Formes atypiques et mécanisme immunologique
Dans une lettre à la Société internationale des maladies infectieuses, - publication prochaine dans le « Lancet » -, J. Peiris fait état d'une étude prospective sur le suivi de 75 patients traités par ribavirine et corticoïdes pendant trois semaines. Si la fièvre et les signes pulmonaires semblent répondre rapidement, 85,3 % présentent des accès thermiques secondaires en moyenne neuf jours après la mise en place du traitement, des diarrhées (73,3 % après 7,5 jours) ; une détérioration radiologique (80 % après 7,4 jours) et une détérioration des fonctions respiratoires (43 %). Chez près de la moitié, l'amélioration radiologique initiale est suivie de l'apparition de nouvelles lésions. Enfin, 20 % présentent une détresse respiratoire aiguë durant la troisième semaine.
La PCR des prélèvements naso-pharyngés montre, chez 14 patients (dont 4 formes sévères), un pic d'excrétion virale au dixième jour et une baisse des l'excrétion après quinze jours d'évolution. Trois semaines après le début de la symptomatologie, il persiste de l'ARN viral dans 47 % des sécrétions naso-pharyngées et dans 66,7 % des prélèvements de selles.
En outre, les auteurs signalent que la coïnfection par le virus de l'hépatite B et l'âge sont des facteurs indépendants d'évolution sévère de la maladie.

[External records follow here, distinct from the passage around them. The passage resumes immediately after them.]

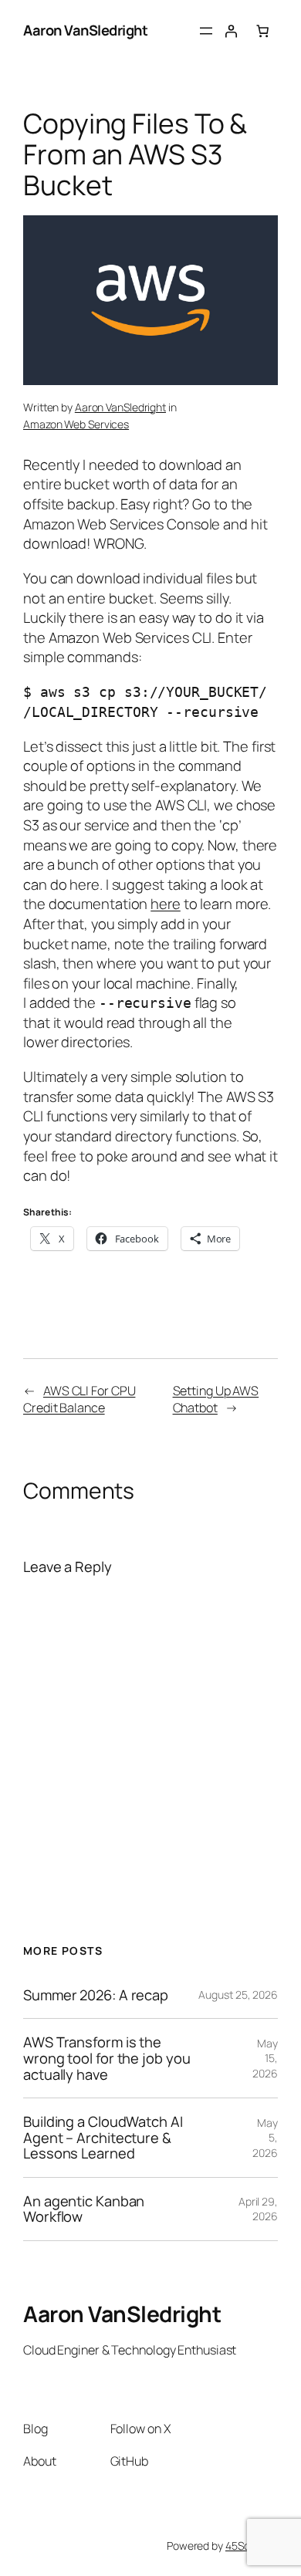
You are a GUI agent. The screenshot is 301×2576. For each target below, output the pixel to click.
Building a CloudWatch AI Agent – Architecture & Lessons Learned (103, 2138)
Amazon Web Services (76, 424)
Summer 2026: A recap (95, 1995)
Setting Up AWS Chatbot (216, 1399)
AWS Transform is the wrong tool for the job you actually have (106, 2058)
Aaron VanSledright (85, 30)
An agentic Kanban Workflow (83, 2209)
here (165, 903)
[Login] (230, 30)
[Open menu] (206, 31)
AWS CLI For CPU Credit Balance (79, 1399)
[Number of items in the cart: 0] (262, 30)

Pour Peiris, « le profil en V inversé de l'excrétion virale et la progression clinique et radiologique de la maladie au cours de la deuxième semaine d'évolution suggèrent que la symptomatologie clinique pourrait être plus en rapport avec des processus immunologiques qu'avec la multiplication virale non contrôlée ».

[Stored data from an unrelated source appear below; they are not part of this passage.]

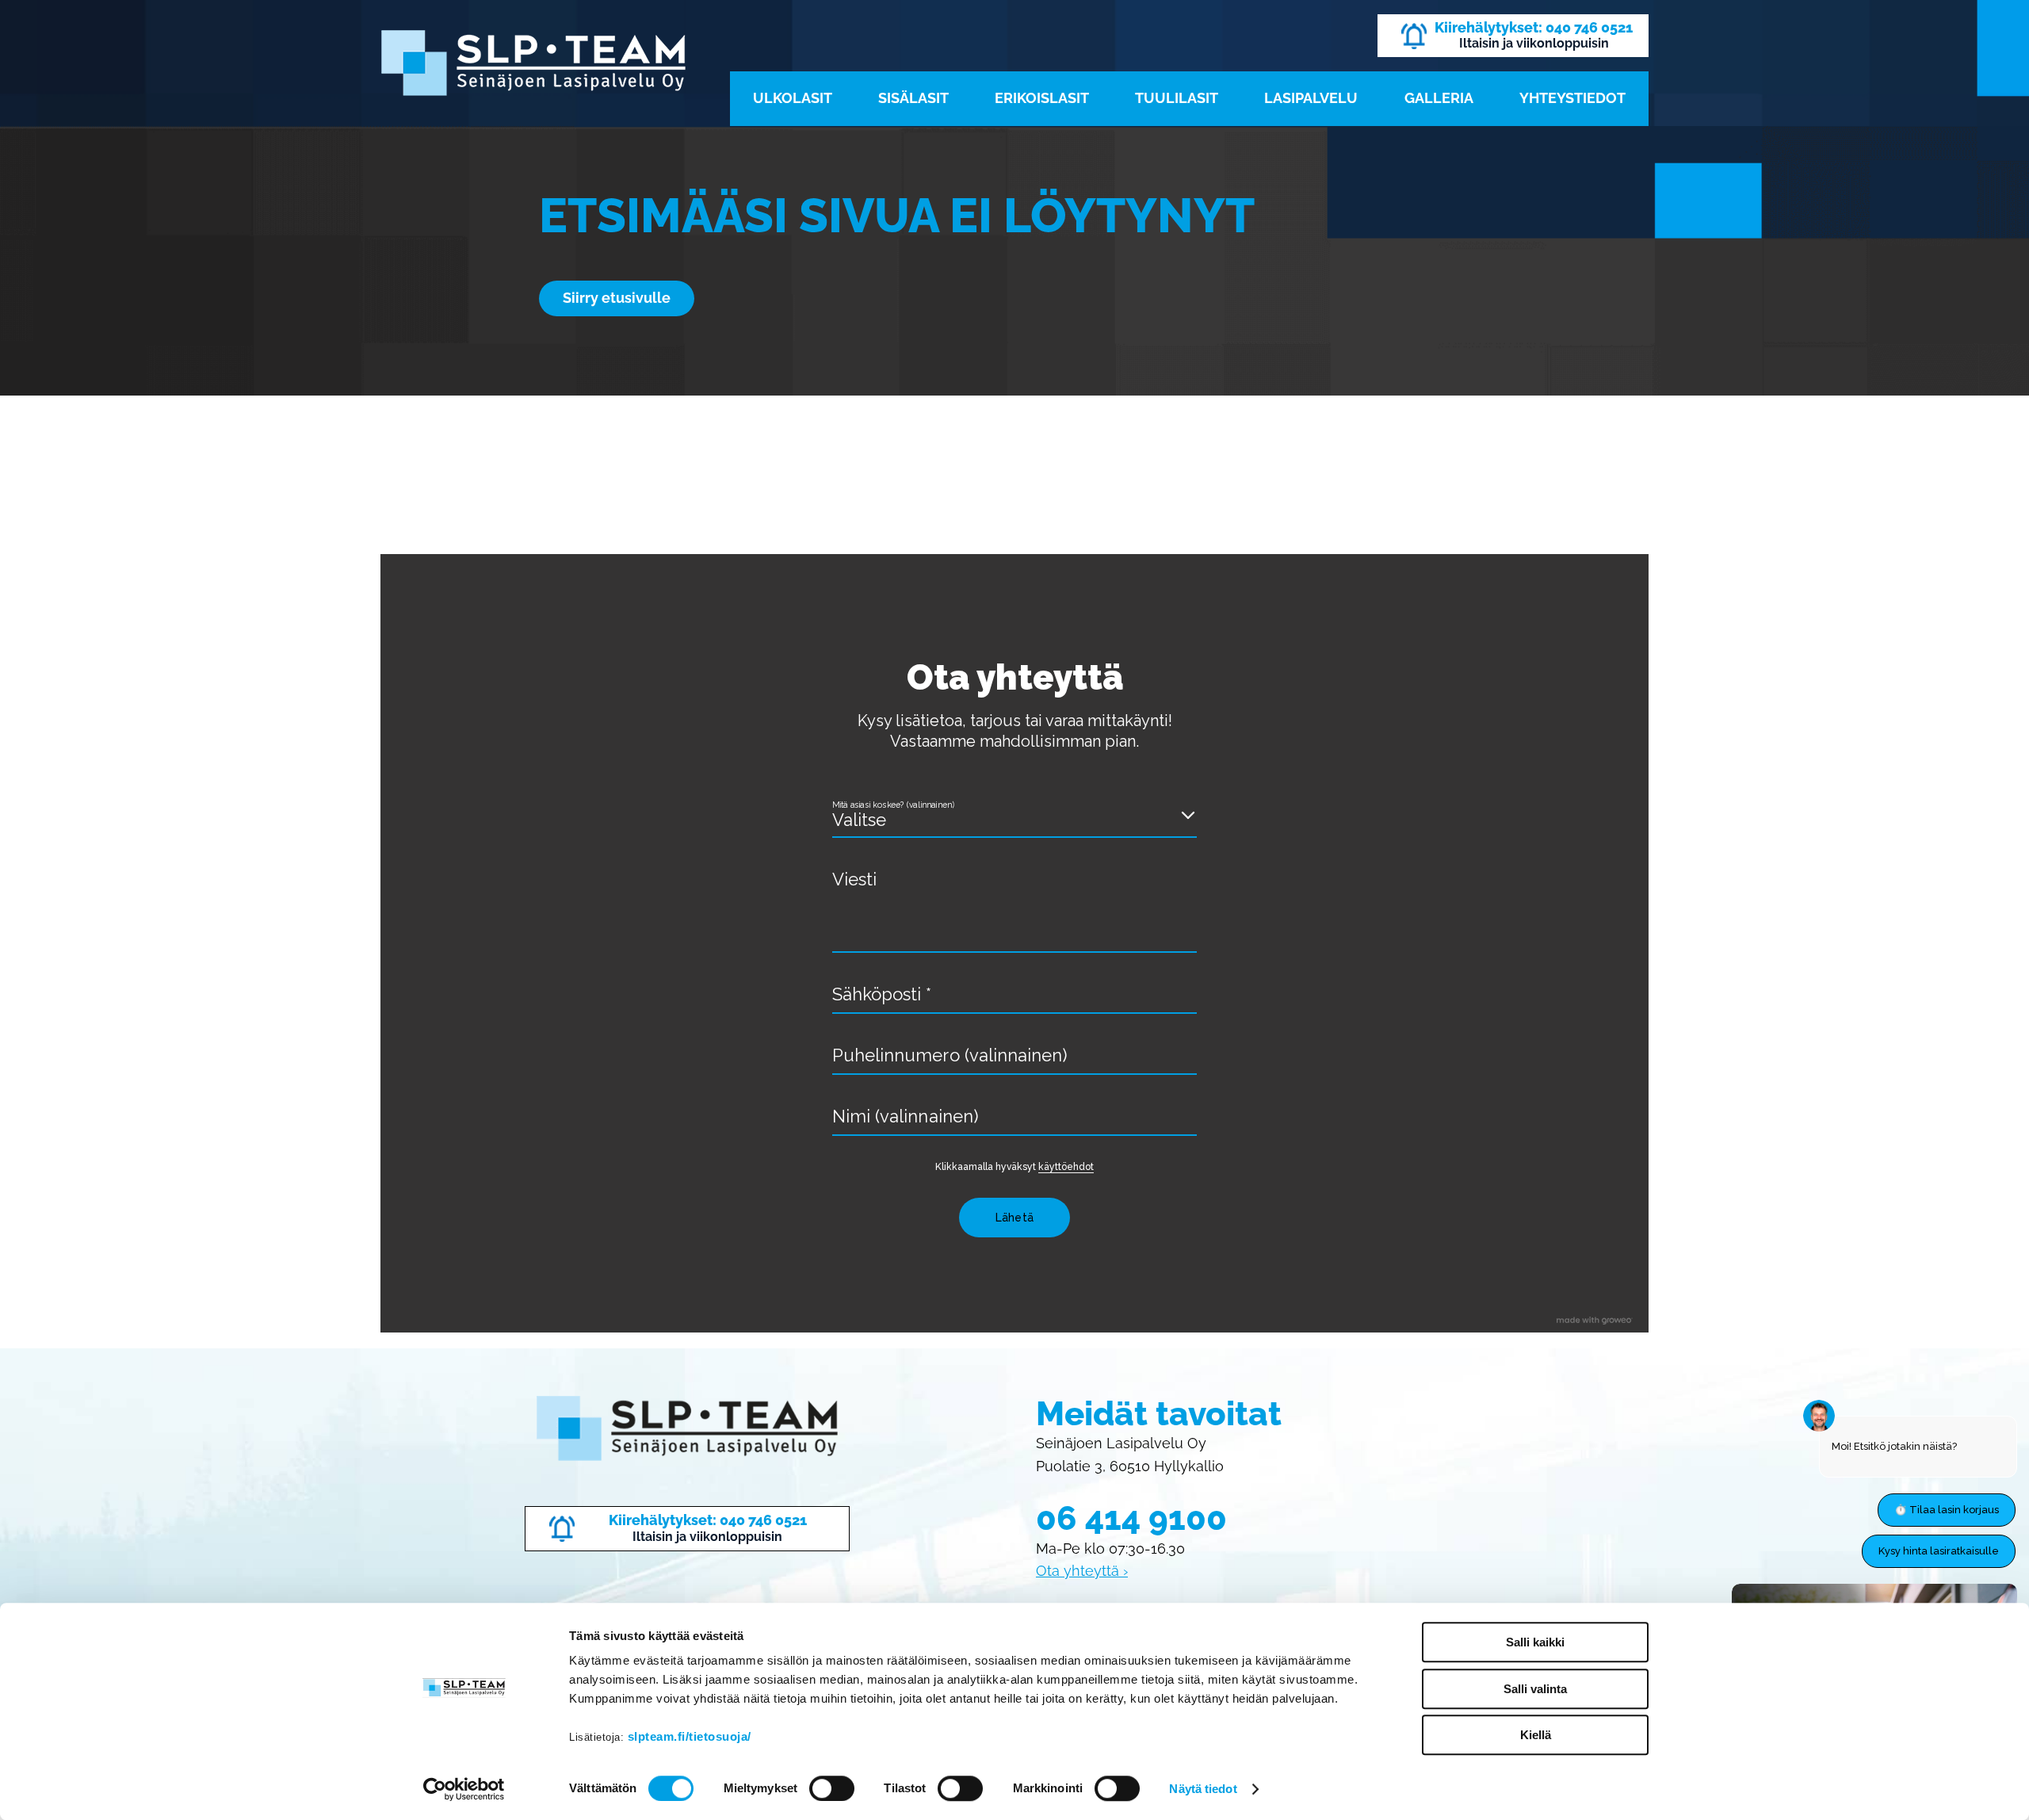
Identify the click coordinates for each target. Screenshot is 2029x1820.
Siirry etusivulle (617, 297)
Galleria (1438, 98)
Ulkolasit (792, 98)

Par ailleurs, dans le « Lancet » du 3 mai 2003, le Dr E. Wu signale son propre cas atypique : après une première phase d'évolution fébrile de la pneumopathie, il a présenté des signes biologiques de CIVD accompagné d'une majoration des images à la radiographie et au scanner thoraciques.
Ajoutons que des rechutes ont été signalées chez 12 patients qui avaient rejoint leur domicile après avoir été déclarés guéris par les médecins de Hong Kong. Pour les experts de la Société internationale des maladies infectieuses, « il est difficile de déterminer si ces rechutes sont liées à une nouvelle infection par un autre coronavirus ou si la symptomatologie était restée fruste en raison de l'utilisation de corticostéroïdes et si l'arrêt de ces médicaments s'accompagne d'une réapparition de la maladie ».
Idée pour les contacts
Dans le « Lancet », Dimitrios Kontoyannis (Houston, Etats-Unis) signale que la compréhension des mécanismes immunopathologiques à l'origine du SRAS reste imparfaitement comprise et qu'ils pourraient être liés à la libération de médiateurs de l'inflammation. Il propose l'utilisation d'agents thérapeutiques modifiant des événements clés de la multiplication virale - par exemple, l'attachement du virus à la surface cellulaire chez les sujets contacts. Partant du constat que le coronavirus humain 229 E (et non le OC 43) se fixe au récepteur cellulaire de membrane CD13 (aminopeptidase N), il propose que les substances bloquant l'aminopeptidase N - l'ubenimex ou des anticorps monoclonaux - soient utilisées chez les sujets contact à haut risque. C'est dans ce contexte que les Laboratoires Serono annoncent qu'ils vont tester l'efficacité de leur interféron bêta dans le SRAS.
« The Lancet », vol. 361, pp. 1519-1520 et 1520-1521, 3 mai 2003.